Registration Deadline: TBD

This is another exam for students who want to use their summers to study. I think it’ll be especially good for students on the quarter system. They get out of school in mid-June, which would make it difficult to get fully prepared for the July or even August 2020 exams. But they’ll have plenty of time to get ready for the October test. And the fact that fall quarter classes won’t begin until late September means this exam won’t rub up against midterms or papers or anything like that.

Of course, those who are taking the October exam should make sure they have all their application materials ready to go before they receive their October scores in late October or early November. Otherwise, they may have to apply later in the cycle than they’d prefer.

November 14, 2020 (Saturday, 8:30 am) (disclosed test)
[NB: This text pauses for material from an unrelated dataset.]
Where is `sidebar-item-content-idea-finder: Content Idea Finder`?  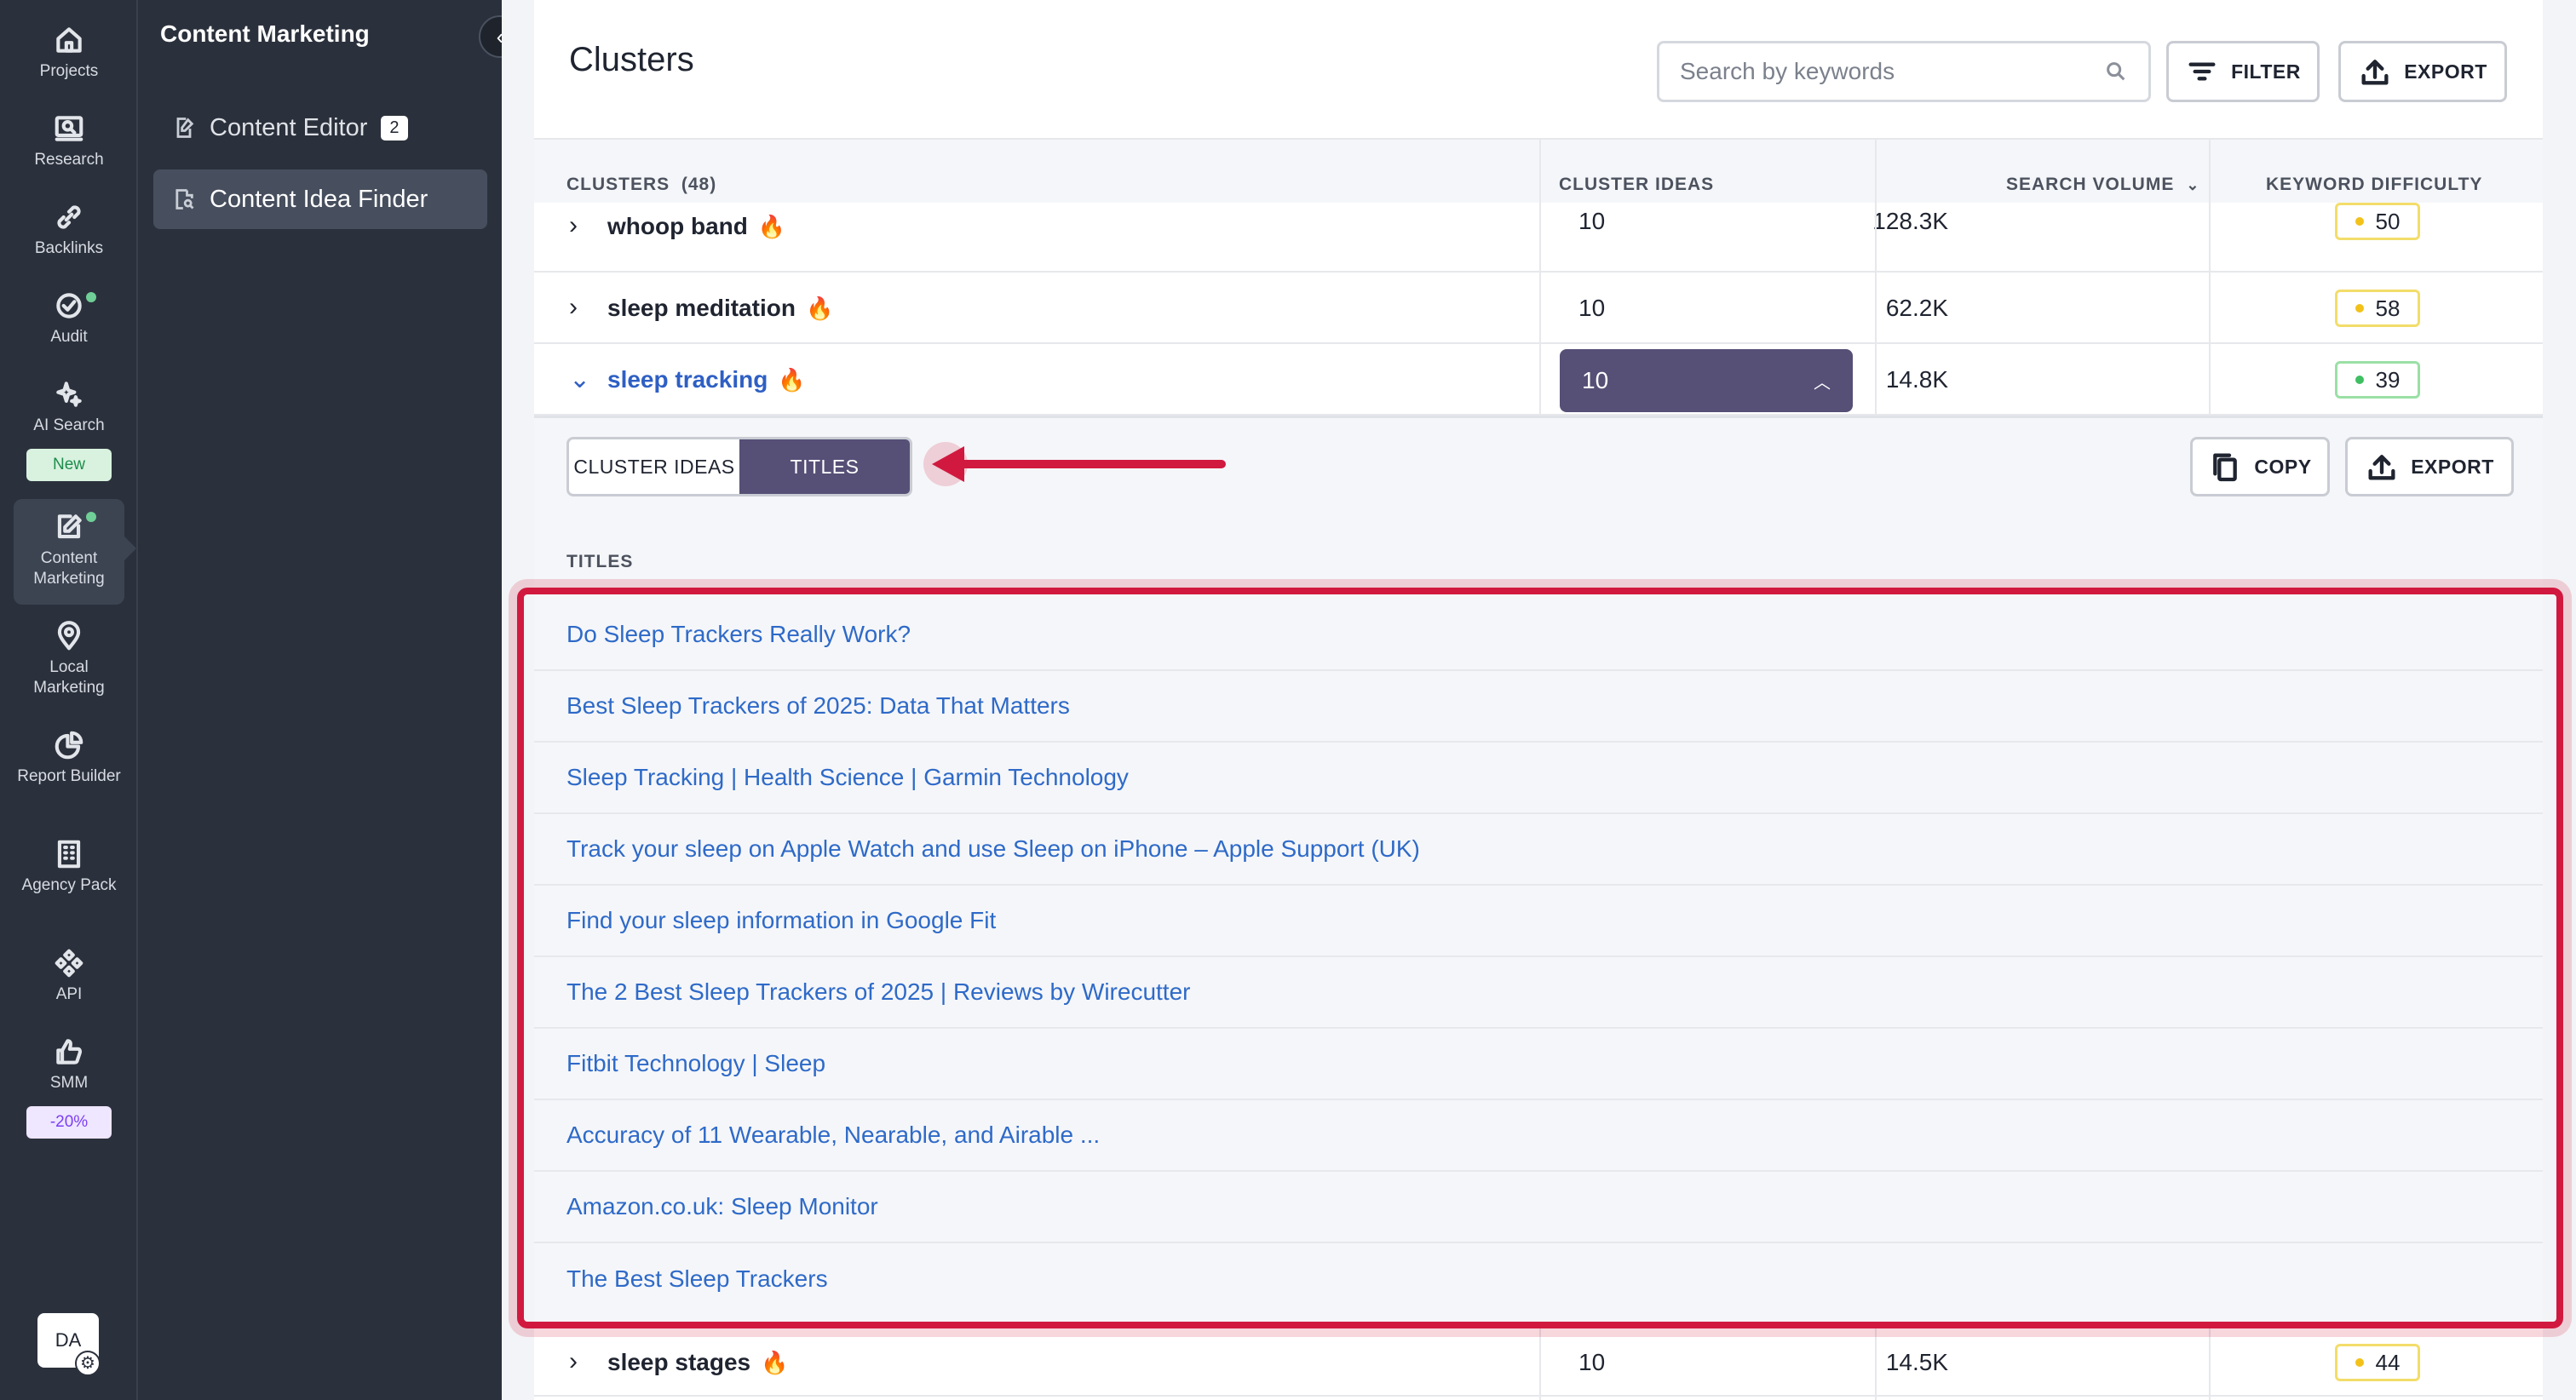
sidebar-item-content-idea-finder: Content Idea Finder is located at coordinates (320, 199).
Registration Deadline: TBD

Now we’re at the LSATs “late” in the admissions cycle. If you’re taking these tests in anticipation of starting law school in 2021, then you won’t be able to apply early in the admissions cycle. Now, if these “late” tests are the only exams you can dedicate adequate study time to, that’s totally fine. We’ll refer back to the very first point we made — study time is the most important factor to consider when choosing an LSAT. Just make sure you’re getting your application materials together as you study for this test, so you can submit your applications as soon as you get your score back in early December.

In the last few years, this winter LSAT has been the most taken exam in the LSAT calendar year. So for the November test, test centers can fill up quickly, and test takers frequently get placed on the waitlist and sometimes assigned to test centers as many as 100 miles from their homes. The demand for the for the November exam, plus the fact that the LSAT switched to a digital format in September 2019, led to the November 2019 LSAT being a veritable disaster.

However, we’re cautiously optimistic that the November 2020 LSAT (and the rest of the 2020-21 LSATs, it should be said) will go a lot more smoothly. The January 2020 LSAT didn’t go perfectly for all test takers (frankly, and unfortunately, no LSAT does), but it went a helluva lot better than the November 2019 exam. And we’re hopeful that the test administrators will spend the year following the November 2019 exam recruiting and training new proctors who can ensure the exams will be held without a major hitch.

January 16, 2021 (Saturday, 8:30 am)

Registration Deadline: TBD

Another “late” LSAT. This one, at least, will allow students and workers alike to dedicate their holiday vacations to study time. As with October and November, make sure to assemble your applications as you study for this exam.

February 20, 2021 (Saturday, 8:30 am)

Registration Deadline: TBD

Now we’re in the “super late” portion of the 2020-21 application cycle. Some law schools won’t accept the February 2021 LSAT for 2021 matriculants; if you’re planning on taking this exam to attend law school in fall 2021, make sure the law schools you’re applying to will accept this exam. Alternatively, this test is in the “super early” portion of the 2021-22 application cycle. And any study time you dedicate to the February 2021 test will be done during the thick of winter, so you won’t be sacrificing any balmy summer days or crisp fall afternoons to the LSAT.

April 10, 2021 (Saturday, 8:30 am)

Registration Deadline: TBD

And we’re back to April. In 2021, however, the April LSAT will be positioned a little bit closer to most universities’ spring breaks, which can provide a helpful week of studying. It’s also a little bit further away from finals week, making those even less of a concern. Like the April 2020 exam, however, it’s too late in the year for those who want to begin law school in 2021 (although some law schools may still accept this exam — it never hurts to check).


So, pre-lawyers, choose wisely, study up, and best of luck in 2020-21.